RECORD SET:
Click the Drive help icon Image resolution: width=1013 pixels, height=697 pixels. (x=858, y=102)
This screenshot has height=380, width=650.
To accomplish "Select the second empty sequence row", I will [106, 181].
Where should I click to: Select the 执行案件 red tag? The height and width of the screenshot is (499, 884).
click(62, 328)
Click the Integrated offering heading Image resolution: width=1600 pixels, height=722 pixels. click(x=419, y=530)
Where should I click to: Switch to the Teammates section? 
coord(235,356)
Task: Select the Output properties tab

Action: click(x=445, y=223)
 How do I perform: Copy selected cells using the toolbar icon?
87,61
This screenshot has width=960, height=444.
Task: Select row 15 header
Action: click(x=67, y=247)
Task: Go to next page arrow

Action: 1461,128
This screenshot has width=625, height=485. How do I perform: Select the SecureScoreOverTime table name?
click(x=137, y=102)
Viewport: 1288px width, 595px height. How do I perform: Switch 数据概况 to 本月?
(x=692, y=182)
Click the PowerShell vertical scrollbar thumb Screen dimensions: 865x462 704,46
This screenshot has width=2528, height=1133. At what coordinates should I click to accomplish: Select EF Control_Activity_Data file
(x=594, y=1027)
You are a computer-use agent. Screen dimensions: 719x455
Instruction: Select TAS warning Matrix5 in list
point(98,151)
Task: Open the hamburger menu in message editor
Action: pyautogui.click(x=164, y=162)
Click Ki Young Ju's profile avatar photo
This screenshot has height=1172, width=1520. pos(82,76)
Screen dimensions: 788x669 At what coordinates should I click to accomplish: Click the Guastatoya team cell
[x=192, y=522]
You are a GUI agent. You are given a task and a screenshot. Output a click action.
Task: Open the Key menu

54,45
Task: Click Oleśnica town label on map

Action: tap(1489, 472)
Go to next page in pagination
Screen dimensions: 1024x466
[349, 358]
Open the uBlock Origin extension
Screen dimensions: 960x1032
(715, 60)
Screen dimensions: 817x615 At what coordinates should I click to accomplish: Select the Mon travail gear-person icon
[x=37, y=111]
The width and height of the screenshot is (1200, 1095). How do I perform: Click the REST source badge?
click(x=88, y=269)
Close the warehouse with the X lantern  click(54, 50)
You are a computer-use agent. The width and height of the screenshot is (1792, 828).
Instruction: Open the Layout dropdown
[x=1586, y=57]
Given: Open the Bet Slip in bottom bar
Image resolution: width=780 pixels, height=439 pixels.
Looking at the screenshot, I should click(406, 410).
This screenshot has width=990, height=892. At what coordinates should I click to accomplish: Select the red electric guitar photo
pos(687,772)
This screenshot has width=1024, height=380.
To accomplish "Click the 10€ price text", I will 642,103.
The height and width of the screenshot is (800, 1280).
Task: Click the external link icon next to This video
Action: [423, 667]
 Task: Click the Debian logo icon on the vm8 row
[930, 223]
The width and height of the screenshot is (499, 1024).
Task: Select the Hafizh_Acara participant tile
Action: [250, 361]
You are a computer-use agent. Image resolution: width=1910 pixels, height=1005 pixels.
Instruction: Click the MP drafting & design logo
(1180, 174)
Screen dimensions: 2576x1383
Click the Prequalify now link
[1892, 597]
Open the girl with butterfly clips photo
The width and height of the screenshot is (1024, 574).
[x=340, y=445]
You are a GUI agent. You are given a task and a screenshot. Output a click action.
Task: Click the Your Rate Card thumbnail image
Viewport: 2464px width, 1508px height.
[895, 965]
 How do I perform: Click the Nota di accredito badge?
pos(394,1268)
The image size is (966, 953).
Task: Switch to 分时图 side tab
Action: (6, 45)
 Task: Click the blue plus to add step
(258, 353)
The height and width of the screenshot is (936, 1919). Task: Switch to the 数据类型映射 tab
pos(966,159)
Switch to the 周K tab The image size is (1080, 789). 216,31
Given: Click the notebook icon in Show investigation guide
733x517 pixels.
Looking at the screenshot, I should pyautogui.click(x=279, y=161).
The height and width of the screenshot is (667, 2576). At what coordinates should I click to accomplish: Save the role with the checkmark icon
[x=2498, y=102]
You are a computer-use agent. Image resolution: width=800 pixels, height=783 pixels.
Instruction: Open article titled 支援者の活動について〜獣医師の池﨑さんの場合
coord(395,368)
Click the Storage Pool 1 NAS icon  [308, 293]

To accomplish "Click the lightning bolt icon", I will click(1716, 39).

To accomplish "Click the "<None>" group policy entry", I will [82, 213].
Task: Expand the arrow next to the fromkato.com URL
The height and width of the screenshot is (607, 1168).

REQUIREMENT: Repeat the listing. Keep each line precisely as shown.

WRITTEN RESPONSE:
Click the Drive help icon Image resolution: width=1013 pixels, height=697 pixels. (x=858, y=102)
This screenshot has height=380, width=650.
To accomplish "Select the second empty sequence row", I will [106, 181].
Where should I click to: Select the 执行案件 red tag? The height and width of the screenshot is (499, 884).
click(62, 328)
Click the Integrated offering heading Image resolution: width=1600 pixels, height=722 pixels. click(x=419, y=530)
Where should I click to: Switch to the Teammates section? 
coord(235,356)
Task: Select the Output properties tab

Action: click(x=445, y=223)
 How do I perform: Copy selected cells using the toolbar icon?
87,61
This screenshot has width=960, height=444.
Task: Select row 15 header
Action: click(x=67, y=247)
Task: Go to next page arrow

Action: 1461,128
This screenshot has width=625, height=485. How do I perform: Select the SecureScoreOverTime table name?
click(x=137, y=102)
Viewport: 1288px width, 595px height. How do I perform: Switch 数据概况 to 本月?
(x=692, y=182)
Click the PowerShell vertical scrollbar thumb Screen dimensions: 865x462 704,46
This screenshot has width=2528, height=1133. At what coordinates should I click to accomplish: Select EF Control_Activity_Data file
(x=594, y=1027)
You are a computer-use agent. Screen dimensions: 719x455
Instruction: Select TAS warning Matrix5 in list
point(98,151)
Task: Open the hamburger menu in message editor
Action: pyautogui.click(x=164, y=162)
Click Ki Young Ju's profile avatar photo
This screenshot has height=1172, width=1520. pos(82,76)
Screen dimensions: 788x669 At what coordinates should I click to accomplish: Click the Guastatoya team cell
[x=192, y=522]
You are a GUI agent. You are given a task and a screenshot. Output a click action.
Task: Open the Key menu

54,45
Task: Click Oleśnica town label on map

Action: tap(1489, 472)
Go to next page in pagination
Screen dimensions: 1024x466
[349, 358]
Open the uBlock Origin extension
Screen dimensions: 960x1032
(715, 60)
Screen dimensions: 817x615 At what coordinates should I click to accomplish: Select the Mon travail gear-person icon
[x=37, y=111]
The width and height of the screenshot is (1200, 1095). How do I perform: Click the REST source badge?
click(x=88, y=269)
Close the warehouse with the X lantern  click(54, 50)
You are a computer-use agent. The width and height of the screenshot is (1792, 828).
Instruction: Open the Layout dropdown
[x=1586, y=57]
Given: Open the Bet Slip in bottom bar
Image resolution: width=780 pixels, height=439 pixels.
Looking at the screenshot, I should click(406, 410).
This screenshot has width=990, height=892. At what coordinates should I click to accomplish: Select the red electric guitar photo
pos(687,772)
This screenshot has width=1024, height=380.
To accomplish "Click the 10€ price text", I will 642,103.
The height and width of the screenshot is (800, 1280).
Task: Click the external link icon next to This video
Action: [423, 667]
 Task: Click the Debian logo icon on the vm8 row
[930, 223]
The width and height of the screenshot is (499, 1024).
Task: Select the Hafizh_Acara participant tile
Action: [250, 361]
You are a computer-use agent. Image resolution: width=1910 pixels, height=1005 pixels.
Instruction: Click the MP drafting & design logo
(1180, 174)
Screen dimensions: 2576x1383
Click the Prequalify now link
[1892, 597]
Open the girl with butterfly clips photo
The width and height of the screenshot is (1024, 574).
[x=340, y=445]
You are a GUI agent. You are given a task and a screenshot. Output a click action.
Task: Click the Your Rate Card thumbnail image
Viewport: 2464px width, 1508px height.
[895, 965]
 How do I perform: Click the Nota di accredito badge?
pos(394,1268)
The image size is (966, 953).
Task: Switch to 分时图 side tab
Action: (6, 45)
 Task: Click the blue plus to add step
(258, 353)
The height and width of the screenshot is (936, 1919). Task: Switch to the 数据类型映射 tab
pos(966,159)
Switch to the 周K tab The image size is (1080, 789). 216,31
Given: Click the notebook icon in Show investigation guide
733x517 pixels.
Looking at the screenshot, I should pyautogui.click(x=279, y=161).
The height and width of the screenshot is (667, 2576). At what coordinates should I click to accomplish: Save the role with the checkmark icon
[x=2498, y=102]
You are a computer-use agent. Image resolution: width=800 pixels, height=783 pixels.
Instruction: Open article titled 支援者の活動について〜獣医師の池﨑さんの場合
coord(395,368)
Click the Storage Pool 1 NAS icon  [308, 293]

To accomplish "Click the lightning bolt icon", I will click(1716, 39).

To accomplish "Click the "<None>" group policy entry", I will [82, 213].
Task: Expand the arrow next to the fromkato.com URL
The height and width of the screenshot is (607, 1168).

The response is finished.